- Task objective: Repeat the following material word for word, starting with the line that contains "Image resolution: width=281" and continuing through the line that contains "Click the Vouli", both lines included.

- Given entries:
** Begin **
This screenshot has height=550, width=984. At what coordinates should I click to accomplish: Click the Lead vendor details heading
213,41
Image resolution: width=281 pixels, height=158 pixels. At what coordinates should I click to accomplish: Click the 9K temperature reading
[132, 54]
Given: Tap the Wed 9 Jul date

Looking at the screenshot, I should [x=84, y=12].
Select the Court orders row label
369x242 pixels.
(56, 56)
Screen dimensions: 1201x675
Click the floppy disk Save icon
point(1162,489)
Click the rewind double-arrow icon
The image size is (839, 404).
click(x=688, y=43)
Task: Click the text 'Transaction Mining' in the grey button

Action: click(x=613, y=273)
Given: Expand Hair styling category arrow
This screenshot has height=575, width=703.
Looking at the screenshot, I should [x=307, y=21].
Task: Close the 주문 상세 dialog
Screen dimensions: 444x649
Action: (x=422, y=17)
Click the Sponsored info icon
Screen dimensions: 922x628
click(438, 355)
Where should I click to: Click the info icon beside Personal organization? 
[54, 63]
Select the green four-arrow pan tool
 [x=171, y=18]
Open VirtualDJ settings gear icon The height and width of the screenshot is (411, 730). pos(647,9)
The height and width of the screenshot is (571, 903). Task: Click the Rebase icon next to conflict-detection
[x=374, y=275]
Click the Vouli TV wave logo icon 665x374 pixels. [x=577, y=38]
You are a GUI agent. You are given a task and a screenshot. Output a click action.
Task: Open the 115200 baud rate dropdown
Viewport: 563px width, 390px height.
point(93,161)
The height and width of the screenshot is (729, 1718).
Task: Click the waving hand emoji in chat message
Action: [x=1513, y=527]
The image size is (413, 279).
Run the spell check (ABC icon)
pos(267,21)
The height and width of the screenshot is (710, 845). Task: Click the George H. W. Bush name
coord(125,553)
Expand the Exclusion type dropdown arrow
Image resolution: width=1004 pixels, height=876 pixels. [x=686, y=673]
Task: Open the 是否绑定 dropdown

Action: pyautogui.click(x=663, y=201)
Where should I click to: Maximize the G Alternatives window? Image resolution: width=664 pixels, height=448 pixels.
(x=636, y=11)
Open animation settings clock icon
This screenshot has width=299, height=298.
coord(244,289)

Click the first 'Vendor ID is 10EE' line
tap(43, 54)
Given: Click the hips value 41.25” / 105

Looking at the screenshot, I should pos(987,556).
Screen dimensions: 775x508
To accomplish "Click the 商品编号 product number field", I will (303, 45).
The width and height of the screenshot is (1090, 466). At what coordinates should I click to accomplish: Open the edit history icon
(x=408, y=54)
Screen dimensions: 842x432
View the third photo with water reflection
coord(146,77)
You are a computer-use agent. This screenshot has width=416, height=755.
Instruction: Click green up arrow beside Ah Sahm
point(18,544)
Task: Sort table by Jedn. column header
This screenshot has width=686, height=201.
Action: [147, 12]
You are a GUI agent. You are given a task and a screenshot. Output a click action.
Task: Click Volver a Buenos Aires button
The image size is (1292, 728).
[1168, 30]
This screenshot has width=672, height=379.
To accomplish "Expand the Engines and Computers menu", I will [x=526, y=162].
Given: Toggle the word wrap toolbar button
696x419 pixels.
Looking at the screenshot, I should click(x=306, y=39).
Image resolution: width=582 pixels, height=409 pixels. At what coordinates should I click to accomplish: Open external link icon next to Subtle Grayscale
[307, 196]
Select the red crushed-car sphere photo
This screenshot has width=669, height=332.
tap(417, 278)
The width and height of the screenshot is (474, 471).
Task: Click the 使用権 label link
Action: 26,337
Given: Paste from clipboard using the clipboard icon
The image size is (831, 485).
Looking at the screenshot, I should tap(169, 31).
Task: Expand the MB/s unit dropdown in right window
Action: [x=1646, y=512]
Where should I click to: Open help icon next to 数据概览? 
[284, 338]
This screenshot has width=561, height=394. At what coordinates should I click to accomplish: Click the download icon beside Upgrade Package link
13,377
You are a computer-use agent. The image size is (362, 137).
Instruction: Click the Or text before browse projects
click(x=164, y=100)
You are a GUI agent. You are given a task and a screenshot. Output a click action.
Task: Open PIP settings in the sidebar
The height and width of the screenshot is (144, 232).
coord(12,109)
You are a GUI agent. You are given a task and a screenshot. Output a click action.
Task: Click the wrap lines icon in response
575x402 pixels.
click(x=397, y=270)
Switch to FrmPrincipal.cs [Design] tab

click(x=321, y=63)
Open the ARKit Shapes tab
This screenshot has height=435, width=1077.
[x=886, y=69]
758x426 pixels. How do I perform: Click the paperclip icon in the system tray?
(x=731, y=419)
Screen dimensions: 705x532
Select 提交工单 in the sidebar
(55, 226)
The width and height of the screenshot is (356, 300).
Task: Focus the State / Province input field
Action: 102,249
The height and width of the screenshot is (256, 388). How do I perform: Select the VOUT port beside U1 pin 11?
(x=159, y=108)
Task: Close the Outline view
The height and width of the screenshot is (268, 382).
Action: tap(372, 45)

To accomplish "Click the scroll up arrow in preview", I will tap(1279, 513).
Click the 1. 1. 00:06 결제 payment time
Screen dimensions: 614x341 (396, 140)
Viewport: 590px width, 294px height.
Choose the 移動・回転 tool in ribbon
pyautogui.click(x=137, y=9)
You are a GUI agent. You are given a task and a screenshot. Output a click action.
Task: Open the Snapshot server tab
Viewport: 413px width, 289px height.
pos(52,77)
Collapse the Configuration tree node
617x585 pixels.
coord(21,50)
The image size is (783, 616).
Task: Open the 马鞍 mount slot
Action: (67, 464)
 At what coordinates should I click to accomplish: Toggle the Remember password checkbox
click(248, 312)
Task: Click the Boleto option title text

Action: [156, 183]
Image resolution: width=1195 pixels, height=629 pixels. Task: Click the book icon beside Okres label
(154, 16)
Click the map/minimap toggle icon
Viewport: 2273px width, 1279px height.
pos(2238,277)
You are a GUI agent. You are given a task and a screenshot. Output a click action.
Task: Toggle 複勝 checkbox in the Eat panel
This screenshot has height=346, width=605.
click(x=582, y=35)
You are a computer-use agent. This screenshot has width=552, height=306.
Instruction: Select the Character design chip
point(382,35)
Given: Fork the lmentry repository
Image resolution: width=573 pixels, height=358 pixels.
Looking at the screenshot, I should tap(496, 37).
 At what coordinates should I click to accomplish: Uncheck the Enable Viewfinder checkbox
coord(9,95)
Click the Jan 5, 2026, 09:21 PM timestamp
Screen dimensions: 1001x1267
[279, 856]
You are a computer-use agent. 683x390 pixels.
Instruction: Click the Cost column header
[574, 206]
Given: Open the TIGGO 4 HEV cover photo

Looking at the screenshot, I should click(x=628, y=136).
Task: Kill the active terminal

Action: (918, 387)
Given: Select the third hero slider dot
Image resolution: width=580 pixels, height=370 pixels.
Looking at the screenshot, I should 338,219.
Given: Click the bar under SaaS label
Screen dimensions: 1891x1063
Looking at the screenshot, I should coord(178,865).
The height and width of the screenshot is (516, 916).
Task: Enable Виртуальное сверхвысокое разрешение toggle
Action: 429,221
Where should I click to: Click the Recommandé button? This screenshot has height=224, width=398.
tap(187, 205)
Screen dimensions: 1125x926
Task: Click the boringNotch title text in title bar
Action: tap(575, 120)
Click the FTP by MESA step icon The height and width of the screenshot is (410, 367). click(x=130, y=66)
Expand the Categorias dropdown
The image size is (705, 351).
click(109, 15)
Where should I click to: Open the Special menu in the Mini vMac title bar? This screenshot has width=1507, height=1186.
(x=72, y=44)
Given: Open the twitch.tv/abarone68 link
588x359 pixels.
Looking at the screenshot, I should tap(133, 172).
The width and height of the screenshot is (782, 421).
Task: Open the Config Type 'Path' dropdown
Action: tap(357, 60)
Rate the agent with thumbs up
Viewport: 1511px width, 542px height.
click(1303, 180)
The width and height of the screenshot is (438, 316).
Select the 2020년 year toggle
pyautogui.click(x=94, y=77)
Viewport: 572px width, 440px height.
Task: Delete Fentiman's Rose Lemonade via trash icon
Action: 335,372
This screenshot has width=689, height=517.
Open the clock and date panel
** End **
- Complete output:
Image resolution: width=281 pixels, height=158 pixels. At what coordinates should I click to accomplish: Click the 9K temperature reading
[132, 54]
Given: Tap the Wed 9 Jul date

Looking at the screenshot, I should [x=84, y=12].
Select the Court orders row label
369x242 pixels.
(56, 56)
Screen dimensions: 1201x675
Click the floppy disk Save icon
point(1162,489)
Click the rewind double-arrow icon
The image size is (839, 404).
click(x=688, y=43)
Task: Click the text 'Transaction Mining' in the grey button

Action: click(x=613, y=273)
Given: Expand Hair styling category arrow
This screenshot has height=575, width=703.
Looking at the screenshot, I should [x=307, y=21].
Task: Close the 주문 상세 dialog
Screen dimensions: 444x649
Action: (x=422, y=17)
Click the Sponsored info icon
Screen dimensions: 922x628
click(438, 355)
Where should I click to: Click the info icon beside Personal organization? 
[54, 63]
Select the green four-arrow pan tool
 [x=171, y=18]
Open VirtualDJ settings gear icon The height and width of the screenshot is (411, 730). pos(647,9)
The height and width of the screenshot is (571, 903). Task: Click the Rebase icon next to conflict-detection
[x=374, y=275]
Click the Vouli TV wave logo icon 665x374 pixels. [x=577, y=38]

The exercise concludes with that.